The calculation seems to be converged after the first electronic step with only minimal changes afterwards. But this impression is caused by the misleading representation of the data. If we subtract the full converged energy at the last electronic steps eng_lst[-1]
from all other energies and take the absolute of this difference np.abs()
then we can plot is on a semi-logarithmic scale. This highlights the logarithmic convergence of the electronic structure, nearly linear with the number of steps in the semi-logarithmic plot.
plt.plot(np.abs(eng_lst-eng_lst[-1]))
plt.xlabel("Electronic Convergence Steps")

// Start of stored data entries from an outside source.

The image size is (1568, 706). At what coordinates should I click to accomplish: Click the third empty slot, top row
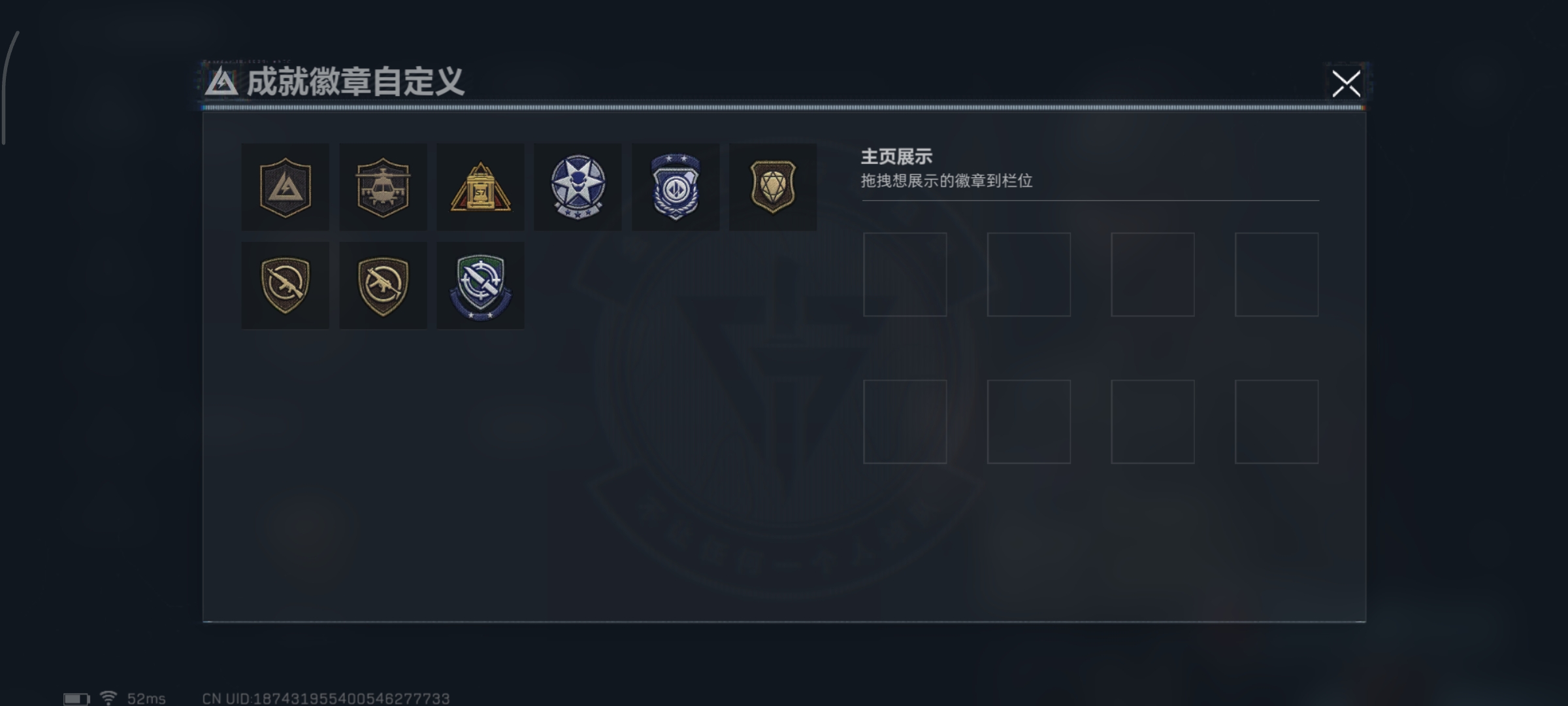click(1153, 275)
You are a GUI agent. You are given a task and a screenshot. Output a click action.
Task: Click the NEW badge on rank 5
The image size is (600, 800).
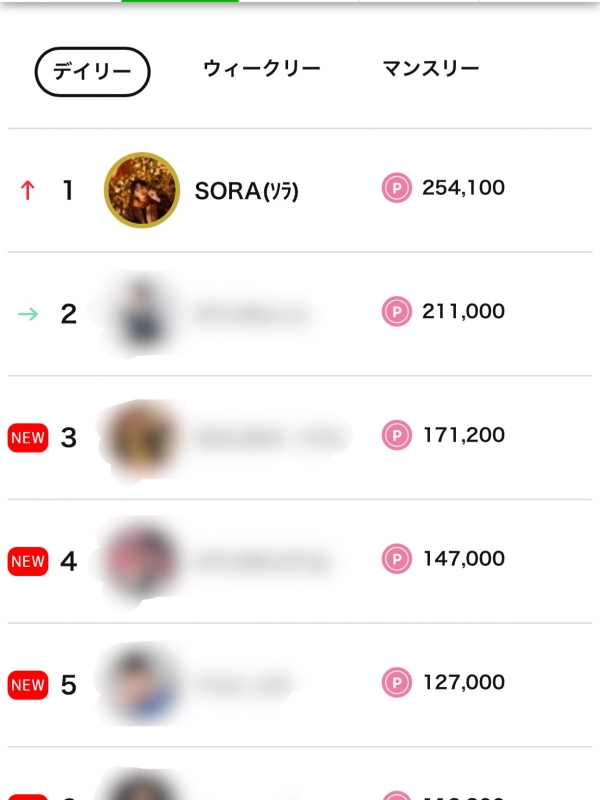click(x=28, y=685)
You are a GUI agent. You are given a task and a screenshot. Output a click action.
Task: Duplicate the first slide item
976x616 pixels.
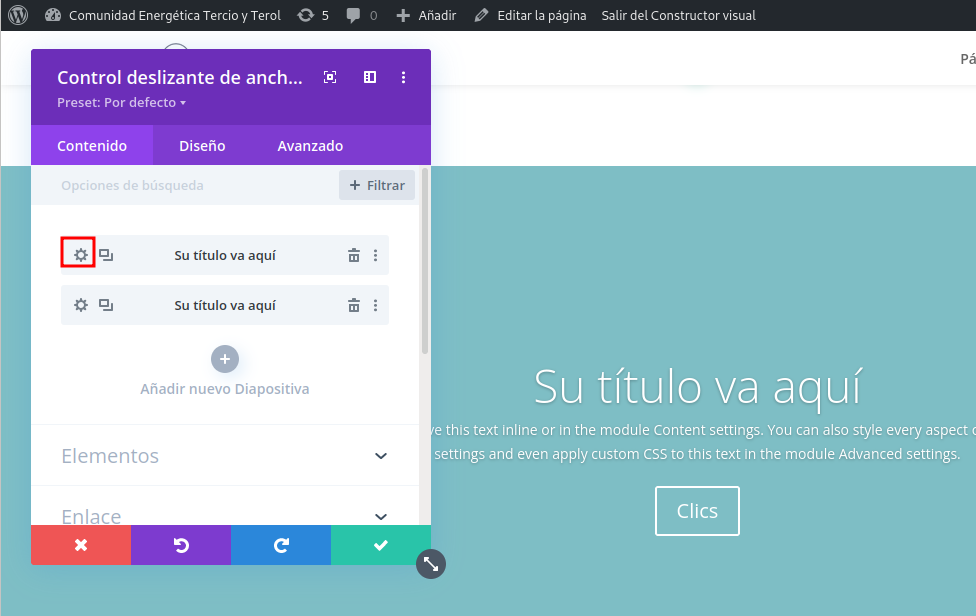click(x=106, y=255)
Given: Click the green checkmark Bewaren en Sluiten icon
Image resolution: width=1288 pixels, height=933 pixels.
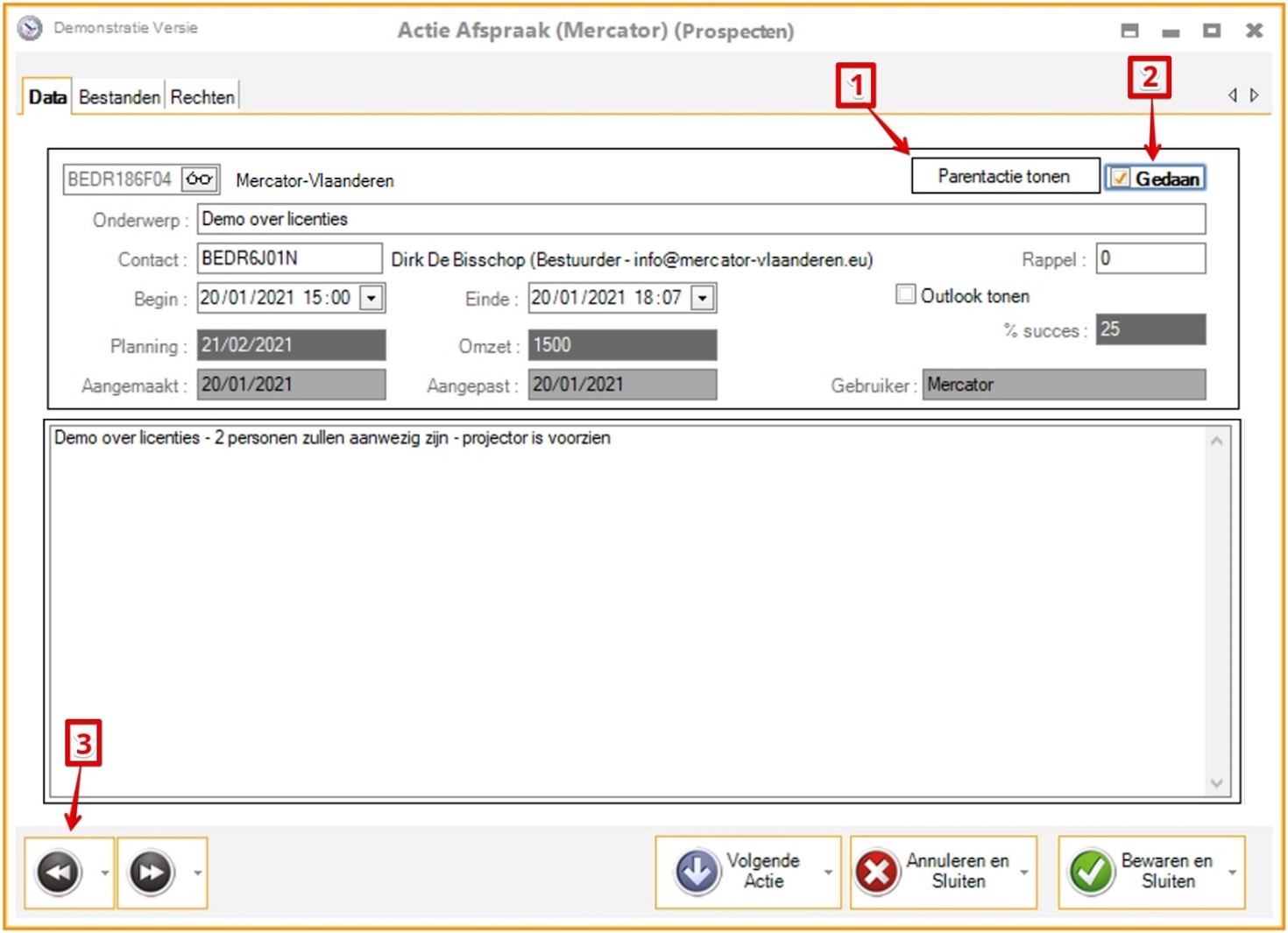Looking at the screenshot, I should (x=1090, y=873).
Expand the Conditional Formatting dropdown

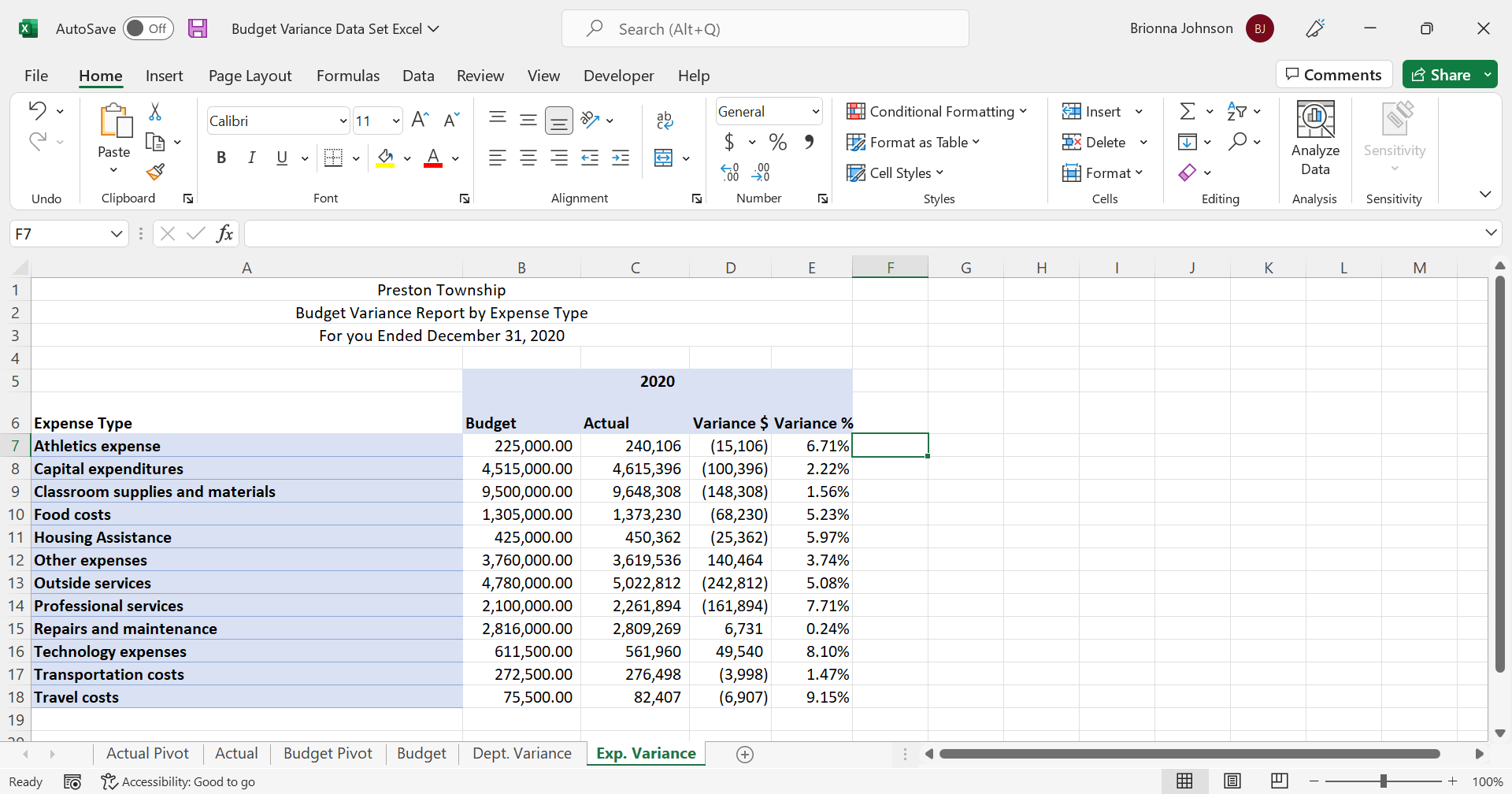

plt.ylabel("$\Delta$ Energy (eV)")
plt.yscale("log")

This example demonstrates that determening if a calculation is converged or not always depends on the convergence goal. A convergence of \(10^{-3}\) is already achived at the second electronic step while a convergence of \(10^{-7}\) in this case requires three electronic steps and so on.
Job Management#
In the background pyiron
uses an Structured Query Language (SQL) database to keep track of the currently running and completed calculation. This has the advantage that old calculation can be reloaded using the load()
function of the Project
object. Still it can also lead to confusion in the beginning when users try to update the input parameter of an existing calculation. The easiest way is to delete all calculation in a given Project
using the remove_jobs()
function as demonstrated in the beginning. Alternatively the job
object can be reloaded and removed individually by calling the remove()
function on the job
object. Or to compare multiple calculation the user can simply choose a job_name
different from "spx"
. To get an overview or all job
objects in a given project pyiron
provides the job_table()
function of the Project
object.
pr.job_table()
id | status | chemicalformula | job | subjob | projectpath | project | timestart | timestop | totalcputime | computer | hamilton | hamversion | parentid | masterid | |
---|---|---|---|---|---|---|---|---|---|---|---|---|---|---|---|
0 | 1 | finished | Al | spx | /spx | None | /home/jovyan/dft/sphinx/ | 2024-09-03 16:04:14.729280 | 2024-09-03 16:04:16.997263 | 2.0 | pyiron@jupyter-pyiron-2dsusmet-5fthermodynamics-2dxhwp6iwl#1 | Sphinx | 3.1 | None | None |
Conclusion#
While for bulk structures electronic convergence is quickly achieved, for more complex chemical structures, surfaces or defects electronic convergence can be much more challenging. So it is important to carefully check the electronic convergence for every calculation.